▶ [EXCERPTED PASSAGE]:

Dependent Plots
Welcome to this fifth article in our Designing charts like a stoic series!
Introduction
Today, we will cover dependent plots, which are plots that do not have any axis mapped to an independent variable. For example: scatter plots. These plots are used to visualize raw data, as opposed to data resulting from a PIVOT transformation. They are especially effective at visualizing relationships between two measures (dependent variables).
Terminology
The following terminology is used in all articles of this series:
- A visual can be either a chart, a map, or a diagram.
- A variable is a column in a spreadsheet or database table.
- A dimension is shorthand for an independent variable.
- A measure is shorthand for a dependent variable.
- A continuable variable is a discrete variable that could be made continuous.
History
Historical references will be provided for specific dependent plot types whenever available.
Structure
Dependent plots map dependent variables on both the horizontal and vertical axes. In some rare cases like the rug plot, a single axis is used (horizontal or vertical). Usually, the horizontal axis supports duplicate values (e.g. scatter plot, tick plot), but some dependent plots like the lollipop plot and mast plot only support unique values for the measure mapped onto the horizontal axis.

▶ [AVAILABLE DATA]:

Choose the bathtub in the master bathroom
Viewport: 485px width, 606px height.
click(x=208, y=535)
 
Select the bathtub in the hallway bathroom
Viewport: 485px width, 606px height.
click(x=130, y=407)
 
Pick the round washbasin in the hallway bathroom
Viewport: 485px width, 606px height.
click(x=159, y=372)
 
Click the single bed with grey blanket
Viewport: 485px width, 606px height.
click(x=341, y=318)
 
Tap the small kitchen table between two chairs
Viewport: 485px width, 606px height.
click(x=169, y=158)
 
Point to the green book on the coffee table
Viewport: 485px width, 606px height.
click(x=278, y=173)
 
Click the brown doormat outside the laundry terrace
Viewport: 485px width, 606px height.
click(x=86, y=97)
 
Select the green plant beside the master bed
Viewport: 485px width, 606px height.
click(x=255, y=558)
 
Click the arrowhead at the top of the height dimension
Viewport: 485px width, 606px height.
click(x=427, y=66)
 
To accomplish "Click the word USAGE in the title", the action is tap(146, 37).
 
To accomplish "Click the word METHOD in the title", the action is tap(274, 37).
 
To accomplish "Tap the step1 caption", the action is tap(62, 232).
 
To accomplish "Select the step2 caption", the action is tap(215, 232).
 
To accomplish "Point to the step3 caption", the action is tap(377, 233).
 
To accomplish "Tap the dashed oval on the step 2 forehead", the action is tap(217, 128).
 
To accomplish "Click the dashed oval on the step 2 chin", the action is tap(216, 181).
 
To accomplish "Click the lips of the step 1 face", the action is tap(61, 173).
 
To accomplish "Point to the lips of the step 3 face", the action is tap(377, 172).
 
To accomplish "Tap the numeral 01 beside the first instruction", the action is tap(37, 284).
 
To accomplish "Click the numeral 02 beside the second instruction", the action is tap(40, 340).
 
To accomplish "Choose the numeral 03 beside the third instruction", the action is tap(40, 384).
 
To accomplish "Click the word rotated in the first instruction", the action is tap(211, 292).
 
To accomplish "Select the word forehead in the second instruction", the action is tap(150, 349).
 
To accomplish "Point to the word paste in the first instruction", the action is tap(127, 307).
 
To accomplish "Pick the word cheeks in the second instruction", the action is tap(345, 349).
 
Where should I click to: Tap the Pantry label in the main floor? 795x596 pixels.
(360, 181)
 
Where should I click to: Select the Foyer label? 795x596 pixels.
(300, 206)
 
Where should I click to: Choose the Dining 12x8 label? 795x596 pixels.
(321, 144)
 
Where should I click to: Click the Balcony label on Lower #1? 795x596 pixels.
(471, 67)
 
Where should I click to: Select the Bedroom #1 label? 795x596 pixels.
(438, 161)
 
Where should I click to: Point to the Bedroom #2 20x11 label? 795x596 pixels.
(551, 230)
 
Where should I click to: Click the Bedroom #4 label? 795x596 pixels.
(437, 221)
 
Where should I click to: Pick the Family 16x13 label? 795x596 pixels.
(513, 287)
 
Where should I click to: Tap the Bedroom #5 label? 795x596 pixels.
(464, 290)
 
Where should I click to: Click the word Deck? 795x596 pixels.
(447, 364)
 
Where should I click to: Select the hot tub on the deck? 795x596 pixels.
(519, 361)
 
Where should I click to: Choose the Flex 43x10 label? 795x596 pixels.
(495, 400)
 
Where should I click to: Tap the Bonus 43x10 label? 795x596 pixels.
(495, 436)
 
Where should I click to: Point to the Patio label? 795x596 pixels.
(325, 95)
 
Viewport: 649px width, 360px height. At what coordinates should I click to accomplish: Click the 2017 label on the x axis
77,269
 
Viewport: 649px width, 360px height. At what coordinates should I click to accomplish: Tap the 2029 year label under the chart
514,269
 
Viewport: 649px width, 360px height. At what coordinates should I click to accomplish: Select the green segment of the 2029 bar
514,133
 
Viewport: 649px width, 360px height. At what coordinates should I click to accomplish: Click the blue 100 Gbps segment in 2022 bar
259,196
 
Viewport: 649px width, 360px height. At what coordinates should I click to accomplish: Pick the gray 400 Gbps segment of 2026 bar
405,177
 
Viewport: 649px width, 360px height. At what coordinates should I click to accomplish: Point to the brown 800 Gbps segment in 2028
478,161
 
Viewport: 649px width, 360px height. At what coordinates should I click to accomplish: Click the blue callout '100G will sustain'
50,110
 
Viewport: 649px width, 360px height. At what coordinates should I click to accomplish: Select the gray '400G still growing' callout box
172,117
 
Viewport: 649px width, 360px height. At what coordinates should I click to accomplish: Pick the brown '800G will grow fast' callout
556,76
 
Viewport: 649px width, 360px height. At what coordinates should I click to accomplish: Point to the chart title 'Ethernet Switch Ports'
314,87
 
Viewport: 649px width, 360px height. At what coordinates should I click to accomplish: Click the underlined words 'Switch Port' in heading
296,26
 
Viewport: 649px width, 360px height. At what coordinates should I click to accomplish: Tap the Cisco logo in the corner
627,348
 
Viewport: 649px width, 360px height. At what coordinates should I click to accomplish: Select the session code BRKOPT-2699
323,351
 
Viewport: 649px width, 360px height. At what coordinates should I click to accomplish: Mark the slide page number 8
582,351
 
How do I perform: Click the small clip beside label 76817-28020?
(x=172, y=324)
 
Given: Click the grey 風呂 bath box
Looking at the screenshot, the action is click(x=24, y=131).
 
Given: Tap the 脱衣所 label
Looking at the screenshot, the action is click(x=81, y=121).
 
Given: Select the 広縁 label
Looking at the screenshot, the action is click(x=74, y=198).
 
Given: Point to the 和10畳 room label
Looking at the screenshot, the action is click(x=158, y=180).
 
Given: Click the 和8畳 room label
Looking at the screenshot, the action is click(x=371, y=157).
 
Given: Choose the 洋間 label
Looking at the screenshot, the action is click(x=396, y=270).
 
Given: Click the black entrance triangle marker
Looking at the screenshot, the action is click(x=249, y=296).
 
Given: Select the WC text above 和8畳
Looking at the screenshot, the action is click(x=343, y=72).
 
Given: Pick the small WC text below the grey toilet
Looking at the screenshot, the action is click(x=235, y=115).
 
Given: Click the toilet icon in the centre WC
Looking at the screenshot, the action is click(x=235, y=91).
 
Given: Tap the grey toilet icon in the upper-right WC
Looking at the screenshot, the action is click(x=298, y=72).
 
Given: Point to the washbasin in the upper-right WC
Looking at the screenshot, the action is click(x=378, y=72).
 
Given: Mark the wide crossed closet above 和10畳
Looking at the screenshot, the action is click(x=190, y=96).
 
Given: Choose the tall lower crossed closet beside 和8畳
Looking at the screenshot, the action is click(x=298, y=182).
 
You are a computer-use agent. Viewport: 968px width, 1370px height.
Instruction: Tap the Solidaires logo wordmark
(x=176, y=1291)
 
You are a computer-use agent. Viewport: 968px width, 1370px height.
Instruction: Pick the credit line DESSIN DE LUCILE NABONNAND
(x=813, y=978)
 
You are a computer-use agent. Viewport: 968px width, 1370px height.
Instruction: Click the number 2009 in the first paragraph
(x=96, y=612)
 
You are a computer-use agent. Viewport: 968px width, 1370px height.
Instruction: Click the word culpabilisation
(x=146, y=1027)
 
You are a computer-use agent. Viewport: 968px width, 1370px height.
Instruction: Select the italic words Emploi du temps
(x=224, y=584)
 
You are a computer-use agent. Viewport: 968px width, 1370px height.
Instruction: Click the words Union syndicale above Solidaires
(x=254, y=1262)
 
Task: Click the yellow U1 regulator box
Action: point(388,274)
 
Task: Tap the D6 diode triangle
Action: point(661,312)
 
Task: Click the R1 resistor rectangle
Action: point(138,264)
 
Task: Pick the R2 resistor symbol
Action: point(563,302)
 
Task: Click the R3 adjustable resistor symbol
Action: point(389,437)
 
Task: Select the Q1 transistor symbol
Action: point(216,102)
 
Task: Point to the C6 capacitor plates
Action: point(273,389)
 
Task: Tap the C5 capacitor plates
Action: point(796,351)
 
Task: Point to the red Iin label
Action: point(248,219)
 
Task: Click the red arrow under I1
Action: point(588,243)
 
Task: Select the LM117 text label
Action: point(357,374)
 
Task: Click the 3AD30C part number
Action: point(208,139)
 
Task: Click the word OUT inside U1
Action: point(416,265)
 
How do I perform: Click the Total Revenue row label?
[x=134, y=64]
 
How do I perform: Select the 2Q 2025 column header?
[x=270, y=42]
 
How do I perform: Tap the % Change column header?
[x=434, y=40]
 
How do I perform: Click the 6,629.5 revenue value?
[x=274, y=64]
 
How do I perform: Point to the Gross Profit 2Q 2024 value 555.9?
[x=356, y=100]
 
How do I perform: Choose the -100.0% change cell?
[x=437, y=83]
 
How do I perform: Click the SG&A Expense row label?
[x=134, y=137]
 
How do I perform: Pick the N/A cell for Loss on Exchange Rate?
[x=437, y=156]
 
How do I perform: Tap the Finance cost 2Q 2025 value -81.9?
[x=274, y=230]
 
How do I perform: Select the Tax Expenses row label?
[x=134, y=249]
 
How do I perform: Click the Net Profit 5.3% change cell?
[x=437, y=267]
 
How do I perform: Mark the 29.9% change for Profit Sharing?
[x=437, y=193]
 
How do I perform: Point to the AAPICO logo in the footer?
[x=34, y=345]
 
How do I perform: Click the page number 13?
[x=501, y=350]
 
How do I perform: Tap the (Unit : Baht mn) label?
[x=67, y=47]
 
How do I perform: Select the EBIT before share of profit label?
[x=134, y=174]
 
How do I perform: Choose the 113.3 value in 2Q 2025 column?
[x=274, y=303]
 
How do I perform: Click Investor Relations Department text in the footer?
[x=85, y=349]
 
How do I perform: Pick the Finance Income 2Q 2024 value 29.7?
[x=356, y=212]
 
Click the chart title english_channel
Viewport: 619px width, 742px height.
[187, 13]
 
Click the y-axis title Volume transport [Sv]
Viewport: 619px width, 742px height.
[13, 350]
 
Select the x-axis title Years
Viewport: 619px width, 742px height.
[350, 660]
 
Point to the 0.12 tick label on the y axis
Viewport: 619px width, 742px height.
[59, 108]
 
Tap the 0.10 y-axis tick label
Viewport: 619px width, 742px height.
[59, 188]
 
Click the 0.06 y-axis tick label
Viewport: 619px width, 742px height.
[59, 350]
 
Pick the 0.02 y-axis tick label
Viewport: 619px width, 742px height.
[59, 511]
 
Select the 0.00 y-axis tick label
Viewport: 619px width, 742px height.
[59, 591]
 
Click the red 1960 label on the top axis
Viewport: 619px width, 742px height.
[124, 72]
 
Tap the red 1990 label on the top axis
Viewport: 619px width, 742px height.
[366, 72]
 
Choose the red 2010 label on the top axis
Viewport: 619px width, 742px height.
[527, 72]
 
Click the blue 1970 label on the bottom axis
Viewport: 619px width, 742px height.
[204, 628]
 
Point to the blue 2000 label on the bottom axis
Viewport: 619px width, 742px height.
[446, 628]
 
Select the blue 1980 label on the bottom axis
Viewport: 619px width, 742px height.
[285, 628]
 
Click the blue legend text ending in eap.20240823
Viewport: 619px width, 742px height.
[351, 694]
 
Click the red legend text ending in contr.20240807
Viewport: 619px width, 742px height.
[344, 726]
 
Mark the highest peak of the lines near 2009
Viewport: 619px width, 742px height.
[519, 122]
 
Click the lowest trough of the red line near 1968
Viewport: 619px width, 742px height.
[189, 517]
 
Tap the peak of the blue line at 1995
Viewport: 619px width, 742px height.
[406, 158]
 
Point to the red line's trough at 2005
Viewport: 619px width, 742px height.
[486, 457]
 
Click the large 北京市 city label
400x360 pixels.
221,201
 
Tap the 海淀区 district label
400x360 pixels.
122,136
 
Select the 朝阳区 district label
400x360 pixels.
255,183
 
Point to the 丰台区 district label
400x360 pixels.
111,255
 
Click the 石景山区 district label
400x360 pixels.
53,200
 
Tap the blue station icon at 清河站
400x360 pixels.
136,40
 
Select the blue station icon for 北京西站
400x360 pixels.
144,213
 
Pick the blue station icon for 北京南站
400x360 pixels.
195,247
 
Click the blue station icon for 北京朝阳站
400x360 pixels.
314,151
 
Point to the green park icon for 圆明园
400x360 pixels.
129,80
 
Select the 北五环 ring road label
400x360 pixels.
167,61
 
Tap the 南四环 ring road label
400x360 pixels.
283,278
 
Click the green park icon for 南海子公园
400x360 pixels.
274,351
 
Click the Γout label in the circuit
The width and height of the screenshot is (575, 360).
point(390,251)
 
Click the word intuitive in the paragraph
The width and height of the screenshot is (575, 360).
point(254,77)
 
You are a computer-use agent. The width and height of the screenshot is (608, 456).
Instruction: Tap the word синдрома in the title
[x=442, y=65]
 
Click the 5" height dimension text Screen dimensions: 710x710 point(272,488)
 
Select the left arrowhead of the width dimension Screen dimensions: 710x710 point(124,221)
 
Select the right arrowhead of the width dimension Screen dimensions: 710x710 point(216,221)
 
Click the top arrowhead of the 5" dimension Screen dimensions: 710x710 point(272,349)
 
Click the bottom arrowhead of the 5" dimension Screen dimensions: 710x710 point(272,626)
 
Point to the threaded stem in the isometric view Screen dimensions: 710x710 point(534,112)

▶ [CHALLENGES]:
A. Extract each line of the records that contains the string "dashed".
B. Take the dependent plots article further, starting after its last sentence.
The records are unrelated to the text.

▶ [RESPONSES FOR EACH TASK]:
A.
To accomplish "Tap the dashed oval on the step 2 forehead", the action is tap(217, 128).
To accomplish "Click the dashed oval on the step 2 chin", the action is tap(216, 181).

B.
Use cases
The Financial Times Visual Vocabulary identifies five major use cases for dependent plots: correlation, deviation, distribution, change over time, and magnitude. Nevertheless, there are quite a few more worth mentioning, which makes this family of plots one of the most versatile.
Positive relationship
Two variables have a positive relationship when their correlation coefficient is close to 1. This can be visualized on a scatter plot where points tend to cluster around a rising straight line. On the following dataset, this correlation coefficient is approximately equal to 0.815, making GDP per capita and Happiness index meaningfully correlated.
Negative relationship
Two variables have a negative relationship when their correlation coefficient is close to -1. This can be visualized on a scatter plot where points tend to cluster around a rising straight line. On the following dataset, this correlation coefficient is approximately equal to -0.787, making GDP per capita and infant mortality negatively correlated.
Non-linear relationship
Two variables have a non-linear relationship when they are correlated but their ratio of change is not constant. This can be visualized on a scatter plot where points tend to cluster around a smooth curve.
No relationship
Two variables have no relationship when their correlation coefficient is close to 0. This can be visualized on a scatter plot where points are randomly distributed. On the following dataset, this correlation coefficient is approximately equal to -0.346, making GDP per capita and Gini coefficient unequivocally non correlated.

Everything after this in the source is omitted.